---- Records supplied

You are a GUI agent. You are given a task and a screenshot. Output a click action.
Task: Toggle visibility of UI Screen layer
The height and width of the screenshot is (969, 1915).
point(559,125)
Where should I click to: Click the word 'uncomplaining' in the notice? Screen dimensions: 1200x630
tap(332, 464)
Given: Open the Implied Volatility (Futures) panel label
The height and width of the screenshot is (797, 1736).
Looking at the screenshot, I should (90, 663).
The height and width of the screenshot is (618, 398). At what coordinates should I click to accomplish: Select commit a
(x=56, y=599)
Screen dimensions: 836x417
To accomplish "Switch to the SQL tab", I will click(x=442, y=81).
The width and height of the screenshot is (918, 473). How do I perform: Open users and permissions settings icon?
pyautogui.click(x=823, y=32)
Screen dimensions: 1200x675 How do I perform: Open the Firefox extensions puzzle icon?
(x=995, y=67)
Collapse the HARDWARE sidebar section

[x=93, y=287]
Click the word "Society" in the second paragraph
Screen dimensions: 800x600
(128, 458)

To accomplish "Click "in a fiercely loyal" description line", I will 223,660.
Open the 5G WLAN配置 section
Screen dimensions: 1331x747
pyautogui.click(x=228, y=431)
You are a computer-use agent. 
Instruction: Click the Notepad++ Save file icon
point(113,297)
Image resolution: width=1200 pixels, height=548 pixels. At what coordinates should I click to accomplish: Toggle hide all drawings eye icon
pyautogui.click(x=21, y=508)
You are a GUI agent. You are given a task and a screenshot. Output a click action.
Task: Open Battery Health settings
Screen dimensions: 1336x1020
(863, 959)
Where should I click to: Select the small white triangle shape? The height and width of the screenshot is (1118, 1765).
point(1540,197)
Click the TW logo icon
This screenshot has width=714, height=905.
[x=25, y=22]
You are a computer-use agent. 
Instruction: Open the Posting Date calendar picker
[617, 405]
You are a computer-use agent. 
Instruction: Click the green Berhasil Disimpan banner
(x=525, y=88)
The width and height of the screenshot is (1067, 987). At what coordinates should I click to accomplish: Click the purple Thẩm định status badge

--------

Work request:
Please restate, word for word, the lines of the entries that run from the first line through the one holding "Open the 5G WLAN配置 section", and add nothing.

Task solution:
You are a GUI agent. You are given a task and a screenshot. Output a click action.
Task: Toggle visibility of UI Screen layer
The height and width of the screenshot is (969, 1915).
point(559,125)
Where should I click to: Click the word 'uncomplaining' in the notice? Screen dimensions: 1200x630
tap(332, 464)
Given: Open the Implied Volatility (Futures) panel label
The height and width of the screenshot is (797, 1736).
Looking at the screenshot, I should (90, 663).
The height and width of the screenshot is (618, 398). At what coordinates should I click to accomplish: Select commit a
(x=56, y=599)
Screen dimensions: 836x417
To accomplish "Switch to the SQL tab", I will click(x=442, y=81).
The width and height of the screenshot is (918, 473). How do I perform: Open users and permissions settings icon?
pyautogui.click(x=823, y=32)
Screen dimensions: 1200x675 How do I perform: Open the Firefox extensions puzzle icon?
(x=995, y=67)
Collapse the HARDWARE sidebar section

[x=93, y=287]
Click the word "Society" in the second paragraph
Screen dimensions: 800x600
(128, 458)

To accomplish "Click "in a fiercely loyal" description line", I will 223,660.
Open the 5G WLAN配置 section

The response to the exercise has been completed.